Exercise requirements: Update the data below by changing each "GUI agent" to "UI agent" and keeping everything else identical.

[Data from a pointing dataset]
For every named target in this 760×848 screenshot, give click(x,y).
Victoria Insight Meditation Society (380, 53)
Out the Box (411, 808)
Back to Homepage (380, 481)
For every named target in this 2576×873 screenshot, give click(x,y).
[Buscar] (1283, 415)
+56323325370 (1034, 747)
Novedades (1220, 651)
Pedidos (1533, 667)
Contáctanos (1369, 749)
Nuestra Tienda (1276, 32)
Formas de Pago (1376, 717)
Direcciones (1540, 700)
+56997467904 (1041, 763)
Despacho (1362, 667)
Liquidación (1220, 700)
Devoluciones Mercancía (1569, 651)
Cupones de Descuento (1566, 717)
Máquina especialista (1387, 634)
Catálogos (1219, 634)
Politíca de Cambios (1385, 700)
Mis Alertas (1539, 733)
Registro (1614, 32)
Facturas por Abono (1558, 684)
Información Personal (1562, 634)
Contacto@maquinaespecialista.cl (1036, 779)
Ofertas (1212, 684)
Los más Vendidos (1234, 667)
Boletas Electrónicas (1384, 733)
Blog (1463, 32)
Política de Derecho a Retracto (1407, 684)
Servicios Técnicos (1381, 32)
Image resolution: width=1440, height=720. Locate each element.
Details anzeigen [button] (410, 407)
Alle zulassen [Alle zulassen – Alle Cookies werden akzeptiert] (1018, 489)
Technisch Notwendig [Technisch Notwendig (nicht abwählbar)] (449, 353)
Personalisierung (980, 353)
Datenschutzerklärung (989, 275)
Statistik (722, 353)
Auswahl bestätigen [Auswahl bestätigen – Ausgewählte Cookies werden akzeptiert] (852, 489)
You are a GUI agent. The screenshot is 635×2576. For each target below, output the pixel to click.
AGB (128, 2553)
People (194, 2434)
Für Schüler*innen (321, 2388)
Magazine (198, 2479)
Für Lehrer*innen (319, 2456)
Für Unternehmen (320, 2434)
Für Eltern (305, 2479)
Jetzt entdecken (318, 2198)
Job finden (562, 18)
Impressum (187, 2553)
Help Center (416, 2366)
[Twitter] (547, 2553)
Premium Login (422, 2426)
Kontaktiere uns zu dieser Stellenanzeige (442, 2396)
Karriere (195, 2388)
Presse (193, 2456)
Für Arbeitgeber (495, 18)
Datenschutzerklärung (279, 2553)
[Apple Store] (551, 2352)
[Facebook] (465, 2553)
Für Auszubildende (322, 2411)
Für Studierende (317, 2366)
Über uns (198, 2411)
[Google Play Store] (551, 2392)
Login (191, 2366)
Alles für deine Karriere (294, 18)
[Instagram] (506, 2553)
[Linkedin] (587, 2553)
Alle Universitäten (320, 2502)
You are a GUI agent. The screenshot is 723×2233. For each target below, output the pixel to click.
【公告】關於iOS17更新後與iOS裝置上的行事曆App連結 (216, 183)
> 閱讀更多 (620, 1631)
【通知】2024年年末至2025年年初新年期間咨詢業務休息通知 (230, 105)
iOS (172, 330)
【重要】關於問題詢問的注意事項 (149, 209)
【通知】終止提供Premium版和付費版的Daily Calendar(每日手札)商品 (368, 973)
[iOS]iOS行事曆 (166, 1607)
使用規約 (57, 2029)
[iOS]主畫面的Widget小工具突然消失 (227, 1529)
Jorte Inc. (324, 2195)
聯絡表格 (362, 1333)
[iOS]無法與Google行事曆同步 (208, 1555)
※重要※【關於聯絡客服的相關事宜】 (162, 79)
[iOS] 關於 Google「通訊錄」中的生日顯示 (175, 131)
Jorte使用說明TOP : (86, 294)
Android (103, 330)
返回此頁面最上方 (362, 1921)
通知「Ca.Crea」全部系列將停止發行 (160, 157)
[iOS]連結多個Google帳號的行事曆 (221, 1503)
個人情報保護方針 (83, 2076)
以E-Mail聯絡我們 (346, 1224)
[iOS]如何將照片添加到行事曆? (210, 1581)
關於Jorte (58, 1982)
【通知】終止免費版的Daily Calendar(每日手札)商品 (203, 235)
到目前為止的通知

Written reply:
For every named target in this 760×848 screenshot, give click(x,y).
Victoria Insight Meditation Society (380, 53)
Out the Box (411, 808)
Back to Homepage (380, 481)
For every named target in this 2576×873 screenshot, give click(x,y).
[Buscar] (1283, 415)
+56323325370 (1034, 747)
Novedades (1220, 651)
Pedidos (1533, 667)
Contáctanos (1369, 749)
Nuestra Tienda (1276, 32)
Formas de Pago (1376, 717)
Direcciones (1540, 700)
+56997467904 (1041, 763)
Despacho (1362, 667)
Liquidación (1220, 700)
Devoluciones Mercancía (1569, 651)
Cupones de Descuento (1566, 717)
Máquina especialista (1387, 634)
Catálogos (1219, 634)
Politíca de Cambios (1385, 700)
Mis Alertas (1539, 733)
Registro (1614, 32)
Facturas por Abono (1558, 684)
Información Personal (1562, 634)
Contacto@maquinaespecialista.cl (1036, 779)
Ofertas (1212, 684)
Los más Vendidos (1234, 667)
Boletas Electrónicas (1384, 733)
Blog (1463, 32)
Política de Derecho a Retracto (1407, 684)
Servicios Técnicos (1381, 32)
Image resolution: width=1440, height=720. Locate each element.
Details anzeigen [button] (410, 407)
Alle zulassen [Alle zulassen – Alle Cookies werden akzeptiert] (1018, 489)
Technisch Notwendig [Technisch Notwendig (nicht abwählbar)] (449, 353)
Personalisierung (980, 353)
Datenschutzerklärung (989, 275)
Statistik (722, 353)
Auswahl bestätigen [Auswahl bestätigen – Ausgewählte Cookies werden akzeptiert] (852, 489)
You are a UI agent. The screenshot is 635×2576. For each target below, output the pixel to click.
AGB (128, 2553)
People (194, 2434)
Für Schüler*innen (321, 2388)
Magazine (198, 2479)
Für Lehrer*innen (319, 2456)
Für Unternehmen (320, 2434)
Für Eltern (305, 2479)
Jetzt entdecken (318, 2198)
Job finden (562, 18)
Impressum (187, 2553)
Help Center (416, 2366)
[Twitter] (547, 2553)
Premium Login (422, 2426)
Kontaktiere uns zu dieser Stellenanzeige (442, 2396)
Karriere (195, 2388)
Presse (193, 2456)
Für Arbeitgeber (495, 18)
Datenschutzerklärung (279, 2553)
[Apple Store] (551, 2352)
[Facebook] (465, 2553)
Für Auszubildende (322, 2411)
Für Studierende (317, 2366)
Über uns (198, 2411)
[Google Play Store] (551, 2392)
Login (191, 2366)
Alles für deine Karriere (294, 18)
[Instagram] (506, 2553)
[Linkedin] (587, 2553)
Alle Universitäten (320, 2502)
You are a UI agent. The screenshot is 723×2233. For each target below, output the pixel to click.
【公告】關於iOS17更新後與iOS裝置上的行事曆App連結 (216, 183)
> 閱讀更多 (620, 1631)
【通知】2024年年末至2025年年初新年期間咨詢業務休息通知 (230, 105)
iOS (172, 330)
【重要】關於問題詢問的注意事項 (149, 209)
【通知】終止提供Premium版和付費版的Daily Calendar(每日手札)商品 (368, 973)
[iOS]iOS行事曆 (166, 1607)
使用規約 (57, 2029)
[iOS]主畫面的Widget小工具突然消失 (227, 1529)
Jorte Inc. (324, 2195)
聯絡表格 (362, 1333)
[iOS]無法與Google行事曆同步 (208, 1555)
※重要※【關於聯絡客服的相關事宜】 (162, 79)
[iOS] 關於 Google「通訊錄」中的生日顯示 (175, 131)
Jorte使用說明TOP : (86, 294)
Android (103, 330)
返回此頁面最上方 (362, 1921)
通知「Ca.Crea」全部系列將停止發行 (160, 157)
[iOS]連結多個Google帳號的行事曆 (221, 1503)
個人情報保護方針 (83, 2076)
以E-Mail聯絡我們 (346, 1224)
[iOS]如何將照片添加到行事曆? (210, 1581)
關於Jorte (58, 1982)
【通知】終止免費版的Daily Calendar(每日手札)商品 (203, 235)
到目前為止的通知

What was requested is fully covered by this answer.